Document segment =>
Of course, one might instead want a different representation of the polynomial, e.g. as sums of monomials with appropriate coefficients.

\[p(x) = \sum_{i=1}^k a_i x^{i-1}.\]

This can be accomplished in principle by solving a linear system. In practice, this representation is often avoided for large \(k\) as solving the linear system is numerically unstable.

An alternative to using many interpolation points to fit a high-degree polynomial is to approximate the function with different polynomials in a number of subintervals of the domain. This results in a piecewise polynomial approximation that is not necessarily continuous.

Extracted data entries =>
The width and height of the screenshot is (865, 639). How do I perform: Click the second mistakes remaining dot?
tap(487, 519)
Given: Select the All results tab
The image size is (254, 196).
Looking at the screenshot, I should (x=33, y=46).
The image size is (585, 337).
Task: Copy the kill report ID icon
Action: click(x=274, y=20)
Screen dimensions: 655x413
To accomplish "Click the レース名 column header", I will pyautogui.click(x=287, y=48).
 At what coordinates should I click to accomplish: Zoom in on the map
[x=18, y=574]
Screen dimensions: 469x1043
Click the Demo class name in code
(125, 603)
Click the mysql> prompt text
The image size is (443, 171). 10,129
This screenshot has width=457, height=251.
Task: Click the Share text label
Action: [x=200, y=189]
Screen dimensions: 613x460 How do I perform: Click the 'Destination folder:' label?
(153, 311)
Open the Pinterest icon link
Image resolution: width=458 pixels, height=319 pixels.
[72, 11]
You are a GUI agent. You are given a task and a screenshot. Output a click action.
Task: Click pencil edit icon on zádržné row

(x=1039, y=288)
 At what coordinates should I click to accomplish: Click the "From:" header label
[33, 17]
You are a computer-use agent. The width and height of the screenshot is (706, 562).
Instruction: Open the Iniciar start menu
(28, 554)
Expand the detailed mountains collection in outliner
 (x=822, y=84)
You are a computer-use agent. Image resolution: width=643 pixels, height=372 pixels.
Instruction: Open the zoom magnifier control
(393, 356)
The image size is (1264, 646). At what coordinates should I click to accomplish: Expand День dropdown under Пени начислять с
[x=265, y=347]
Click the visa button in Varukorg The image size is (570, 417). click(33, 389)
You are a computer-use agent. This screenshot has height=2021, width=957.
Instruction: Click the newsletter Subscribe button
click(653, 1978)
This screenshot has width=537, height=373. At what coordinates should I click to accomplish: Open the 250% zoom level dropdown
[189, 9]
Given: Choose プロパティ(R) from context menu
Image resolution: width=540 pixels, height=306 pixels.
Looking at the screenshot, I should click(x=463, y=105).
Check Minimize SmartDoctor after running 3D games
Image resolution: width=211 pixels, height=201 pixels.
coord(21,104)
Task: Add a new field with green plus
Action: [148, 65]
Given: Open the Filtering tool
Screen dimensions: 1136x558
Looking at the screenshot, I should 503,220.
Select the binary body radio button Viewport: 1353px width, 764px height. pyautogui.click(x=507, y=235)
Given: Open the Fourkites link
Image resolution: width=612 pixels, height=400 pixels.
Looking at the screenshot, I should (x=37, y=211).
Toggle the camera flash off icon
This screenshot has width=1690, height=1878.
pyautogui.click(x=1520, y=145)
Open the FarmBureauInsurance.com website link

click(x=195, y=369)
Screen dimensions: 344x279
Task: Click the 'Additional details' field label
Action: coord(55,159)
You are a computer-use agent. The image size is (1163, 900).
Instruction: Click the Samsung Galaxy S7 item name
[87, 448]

Aim of the exercise => In the polynomial passage, list every distinct letter used as a variable or index in the displayed formula for p(x).

Expected output => p, x, i, k, a